## Exercise goal
In the hunting account below, what is the name of the property where the bird dogs were trained?

## Page extract
★ ★ ★

This past week, with the exception of Monday, I have been off work and enjoying the great December weather in the outdoors. Cold, wet, wind blowing, man it was great! I know many folks think that is terrible weather but, I like all of it when I am away from my daily “grind” at work and I can leave the cell phone in the truck and spend time away from everyone and just enjoy the solitude that is found in the deer woods of December.
I sure wasn’t disappointed either, On Tuesday, I travelled to Livingston for a visit with my first cousin Macks. He has a beautiful camp house on the banks of the Tombigbee river and I always enjoy the time I get to spend hanging out with Macks. He was ready to go hunting when I pulled up and I jumped out of my truck into his and off to the prairie land of north Sumter county we went! In just a few miles he let me out and pointed the direction to a ladder stand he had that overlooked a nice green field nestled up to a hardwood bottom and flanked by a number of the ever present red cedars that are a predominant land feature in the West Alabama Black Belt. Soon after I got up in the stand, several does and yearlings appeared from the woods and began feeding. The youngsters would eat a little and then buck and prance, chase each other around the field while the mature does quietly fed and watched.
Like every hunter, I scanned the wood line intently for that “big buck” to join them and he may have, after dark and long after I had left to meet Macks for the ride back to his cabin. His wife Sarah, greeted us and we enjoyed a nice rack of baby back ribs and great fellowship, followed by time on the front porch in some massive red cedar rocking chairs reminiscing about hunts up and down the Tombigbee as we watched it roll by in the darkness. Macks is one of those guys who can imitate a Bard owl call perfectly and as he “talked” to several owls that returned calls to him, His wife and I talked about Macks and what a “hoot” he is to be around. We continued to talk about old hunting trips and the hunting victories he and I shared in as kids until we realized the clock was past 10 p.m. and we were starting to “drag”.
The next morning instead of deer hunting, Macks wanted to shown me his quail hunting operation and since his bird dogs need weekly training, we went over to the quail property called Feather Hill hunting preserve. He set out about 16 quail in sets of two and we enjoyed watching the dogs find and point them and of course, getting in our shots as the quail burst into the air when prompted by the “flush” command that Macks gave to the dogs. He had a new English Setter that reminded me of one my father owned who gave us many thrilling quail hunting moments when I was boy. The pointers were great! But, the Setter worked the ground a bit slower and was more attentive to the commands and the whistles from Macks as she worked across the sage covered hills tracking down the released quail from their hiding spots.

★ ★ ★

## Data listing
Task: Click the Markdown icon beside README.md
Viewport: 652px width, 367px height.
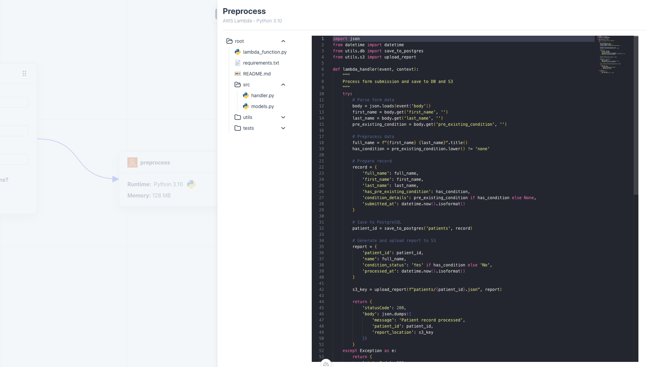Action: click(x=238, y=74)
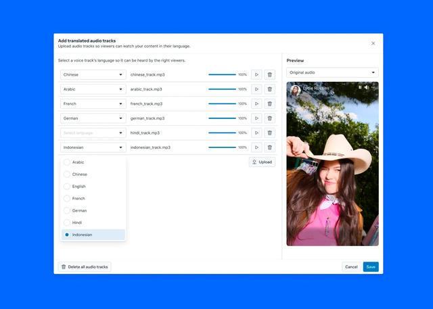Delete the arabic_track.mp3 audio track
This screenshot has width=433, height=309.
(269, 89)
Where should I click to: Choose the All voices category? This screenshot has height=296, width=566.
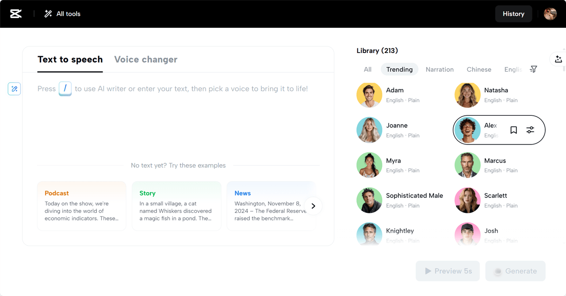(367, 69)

★ ★ ★

## Solution
Feather Hill hunting preserve